Tant que la montée en puissance des services du second cercle ne sera pas achevée, la délégation suggère enfin que le périmètre des techniques qui leur sont autorisées ne soit, en dépit des demandes formulées, pas modifié.


* 37 Ces chiffres n'incluent pas les techniques de surveillance internationale.

* 38 Ces chiffres sont issus des statistiques fournies annuellement par la CNRLT dans le cadre du rapport annuel d'activité des services de renseignement.

* 39 Pour rappel, jusqu'en 2018, les autorisations d'exploitation de données collectées dans le cadre d'une surveillance internationale était délivrée par le Premier ministre, sans avis préalable de la CNCTR.

* 40 Jusqu'en 2018, deux types d'autorisations d'exploitation des données collectées dans le cadre d'une surveillance internationale existaient : d'une part, l'autorisation d'exploitation non individualisée, d'une durée d'un an ; d'autre part, l'autorisation d'exploitation individualisée des données de connexion ou des communications.
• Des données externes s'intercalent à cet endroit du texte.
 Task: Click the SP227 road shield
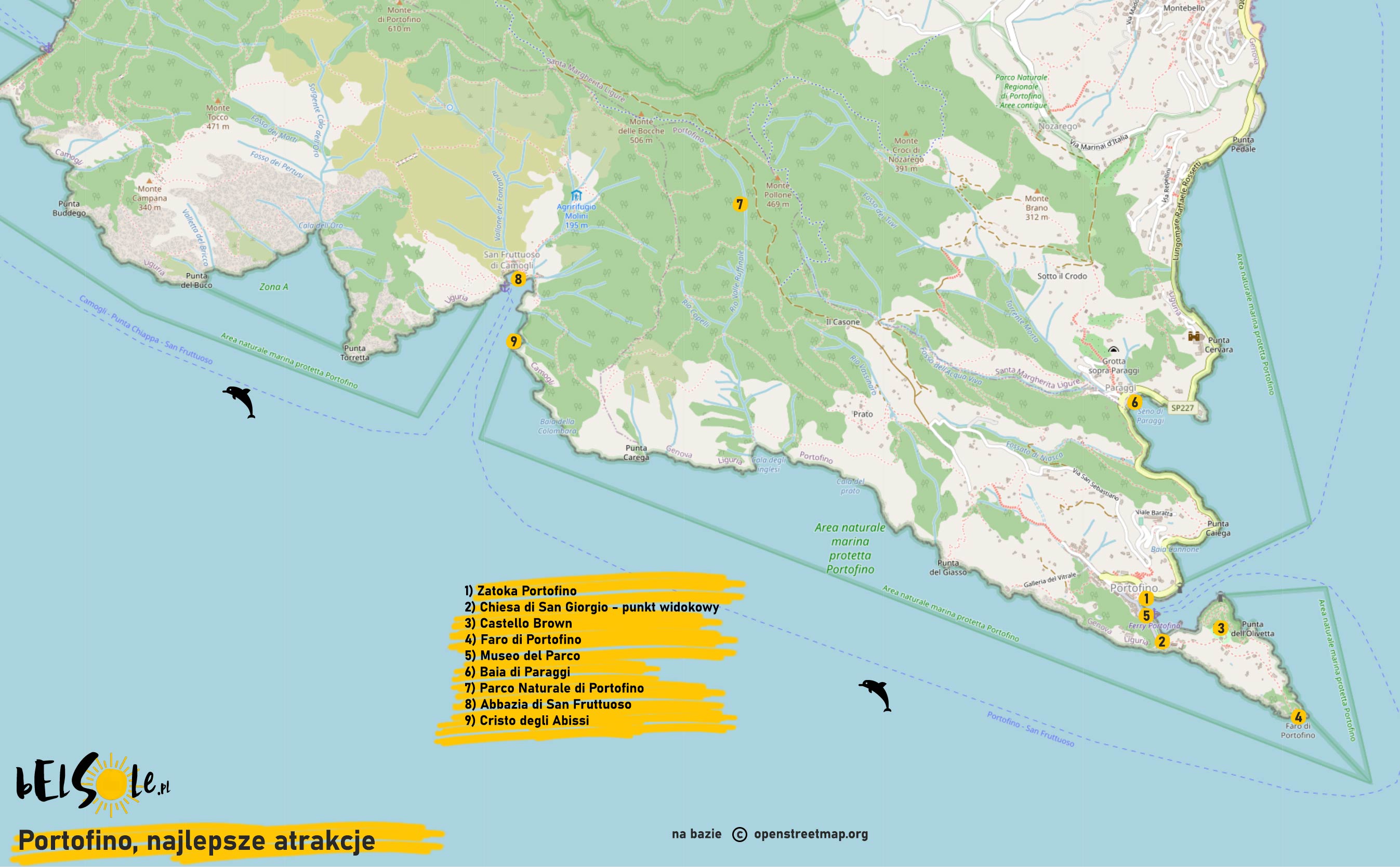1182,408
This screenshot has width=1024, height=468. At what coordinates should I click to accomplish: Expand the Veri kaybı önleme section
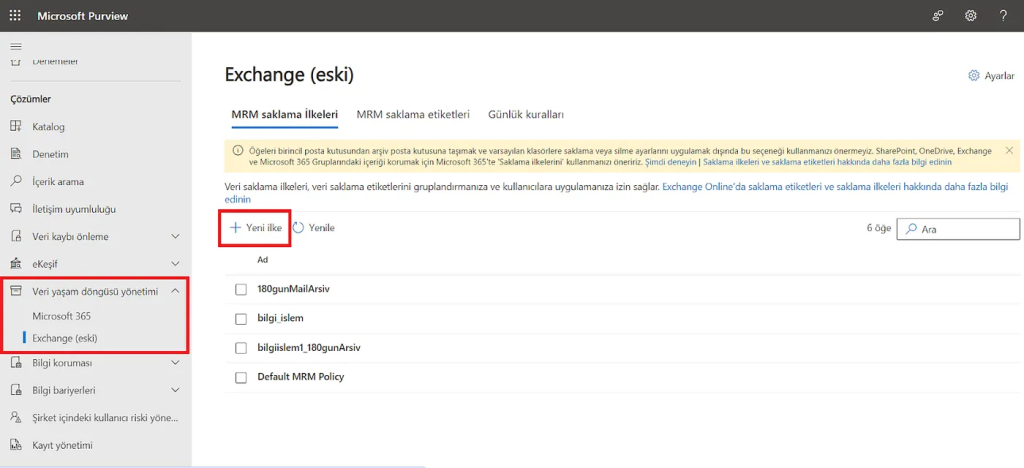tap(175, 237)
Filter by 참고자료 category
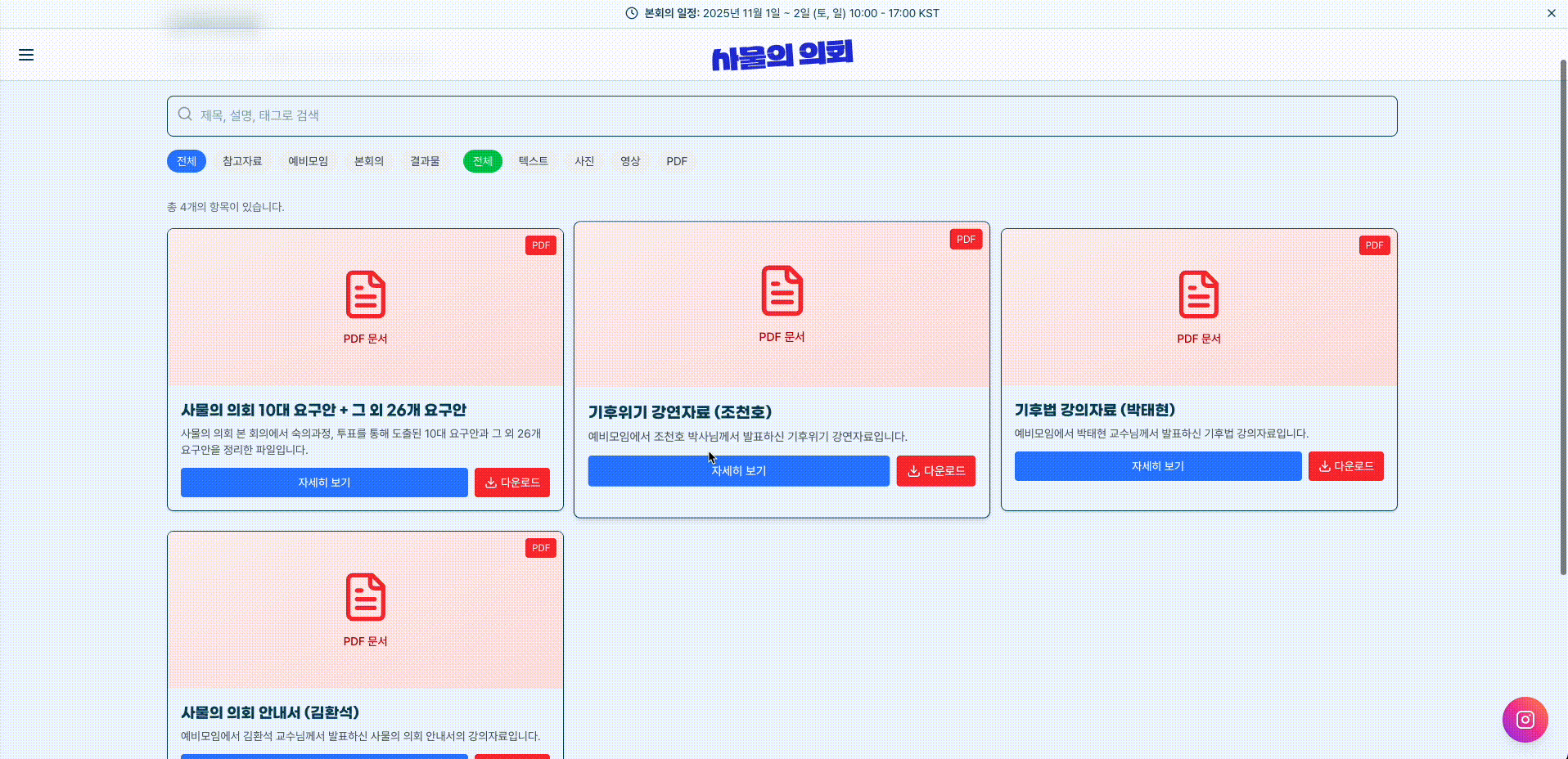Viewport: 1568px width, 759px height. pyautogui.click(x=242, y=161)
Les chiffres communiqués à la délégation ne distinguent pas ces deux types d'autorisation.

* 41 Ces statistiques comprennent l'ensemble des exploitations soumises à un avis préalable de la CNCTR, qu'elles concernent ou non des identifiants rattachables au territoire national.
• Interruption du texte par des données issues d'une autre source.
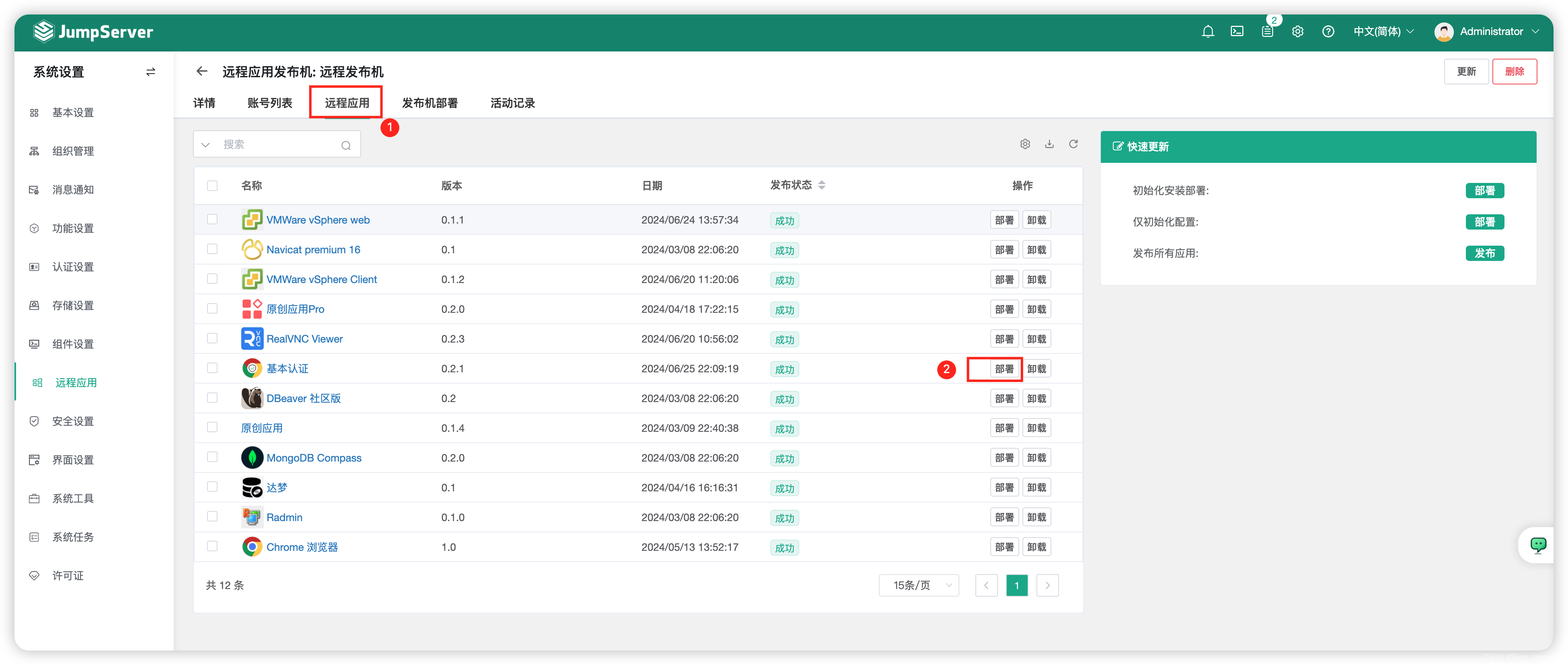Click the 更新 button at top right

click(1467, 71)
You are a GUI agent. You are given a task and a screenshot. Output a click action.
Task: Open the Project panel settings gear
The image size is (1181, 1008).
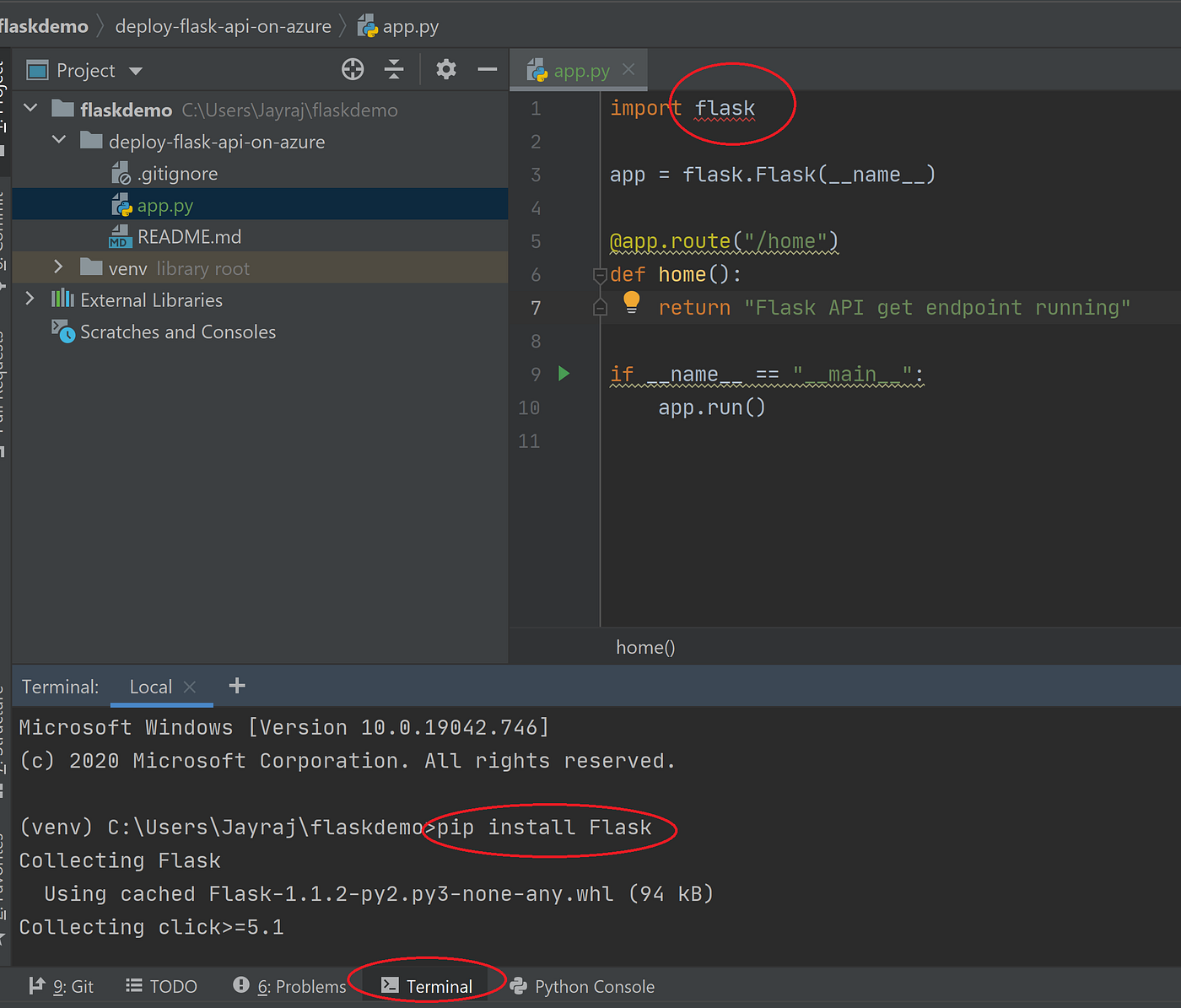(445, 69)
* 42 Ces statistiques découlent des données chiffrées communiquées à la délégation par la CNCTR.

* 43 Une même technique peut être invoquée pour plusieurs finalités.

* 44 Ces statistiques portent sur l'année 2019.

* 45 Saisie d'une première demande d'autorisation d'un algorithme le 18 juillet 2017, la CNCTR a émis un premier avis défavorable à la mise en oeuvre du traitement, « après avoir relevé que l'architecture générale prévue pour sa mise en oeuvre ne respectait pas toutes les garanties préconisées ». Ce n'est donc que le 25 septembre 2017 que la CNCTR, saisie d'une demande rectificative, a donné un avis favorable au déploiement du premier algorithme.

* 46 L'architecture des algorithmes et les conditions de leur mise en oeuvre ont été définies dans une décision classifiée du Premier ministre du 27 avril 2017.

* 47 Dans son avis rendu sur le projet de décret, la CNCTR se fonde notamment sur la définition technique d'une URL donnée par le modèle de référence de l'Union internationale des communications.

* 48 Chiffre au 4 décembre 2019.

* 49 Des développements plus importants concernant cette structure de mutualisation figurent dans la partie du présent rapport relative au renseignement pénitentiaire.

* 50 La DGSI et le SCRT ont récemment entamé des travaux afin d'identifier les champs de coopération possible en matière de mutualisation d'outils informatiques ou d'appui technique. Une coopération a débuté en septembre 2019 dans le domaine de la recherche sur les sources ouvertes. Pour l'heure, rien n'a en revanche été engagé concernant la coopération technique pour la mise en oeuvre des techniques de renseignement.